Atender pessoas que se identificam como animais? Veterinários ainda não receberam casos em Portugal, mas a Ordem emitiu orientações
Saúde

Há pessoas que se identificam como animais e que exigem serem atendidas por veterinários. Ordem lança novas orientações

Apesar da crescente visibilidade do fenómeno 'therian', não há registo de casos em clínicas veterinárias em Portugal. Ainda assim, a Ordem dos Médicos Veterinários decidiu antecipar cenários e emitir orientações para os profissionais.


A Ordem dos Médicos Veterinários (OMV) confirmou que não existem, até ao momento, registos de médicos veterinários em Portugal que tenham sido procurados por pessoas que se identificam como animais, conhecidos como 'therians'. Ainda assim, o fenómeno que tem ganho visibilidade nas redes sociais levou a entidade a emitir orientações internas para os profissionais, de forma a esclarecer como agir caso surjam situações deste tipo em contexto clínico.
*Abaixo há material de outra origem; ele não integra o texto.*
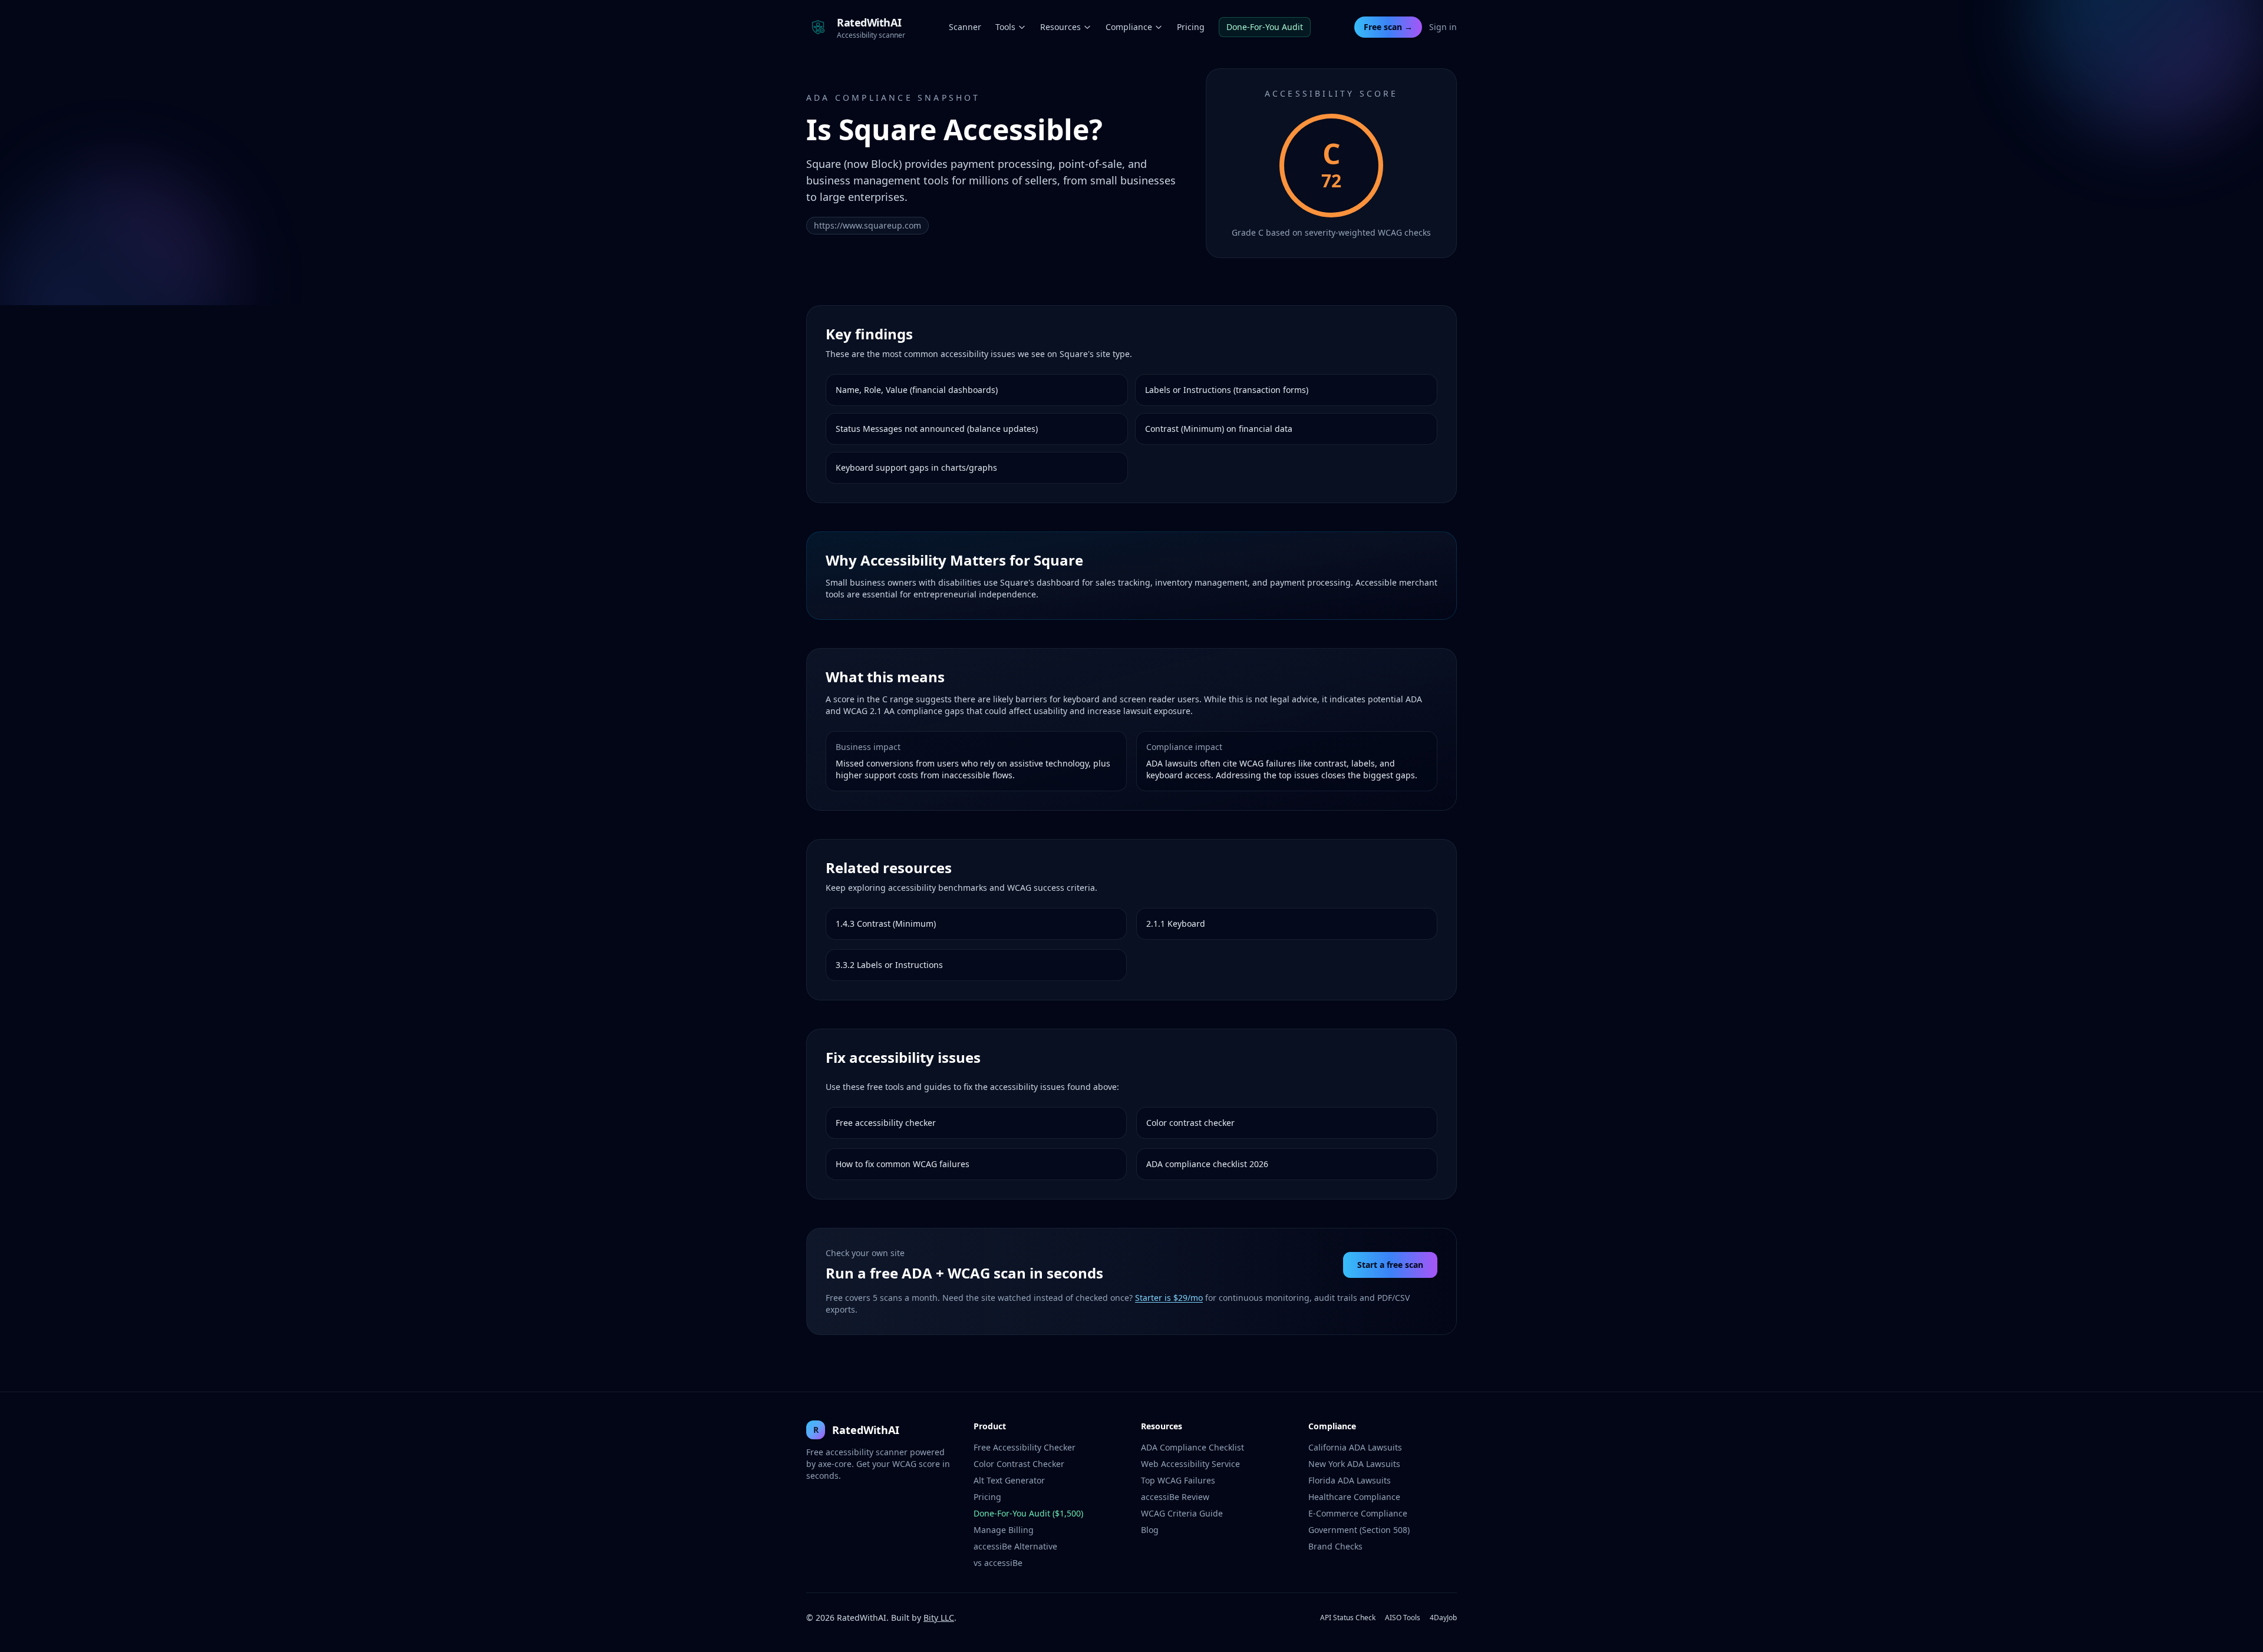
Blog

Segundo a OMV, os veterinários estão legalmente habilitados a prestar cuidados apenas a animais, não podendo realizar atos médicos sobre pessoas, independentemente da forma como estas se identifiquem ou do comportamento que adotem. O tema ganhou atenção pública após reportagens que referem jovens que se apresentam como 'therians', indivíduos que dizem sentir uma ligação profunda, psicológica ou espiritual com determinados animais, chegando por vezes a imitar comportamentos como andar de quatro, miar ou ladrar.

A Ordem sublinha que, mesmo perante a inexistência de casos registados, considerou importante preparar os profissionais para eventuais contactos, sobretudo para garantir clareza jurídica e ética na atuação clínica.

Nos documentos e esclarecimentos emitidos, a OMV reforça que não existe na legislação portuguesa qualquer reconhecimento de uma "identidade animal" com efeitos legais, pelo que uma pessoa continua a ser, do ponto de vista jurídico, uma pessoa humana. Perante um eventual pedido de atendimento, a orientação é clara: o médico veterinário deve recusar a prestação de cuidados de saúde a pessoas e explicar, de forma adequada e respeitosa, os limites da sua prática profissional.

O fenómeno "therian" não é novo a nível internacional e tem raízes em comunidades online que existem desde os anos 90, onde se discutem identidades ligadas ao mundo animal, ora de forma espiritual, ora psicológica ou simbólica. Em Portugal, o tema permanece sobretudo mediático e associado às redes sociais, sem impacto clínico registado até ao momento, mas já com burburinho suficiente para levar a classe veterinária a preparar respostas e linhas de atuação para o futuro.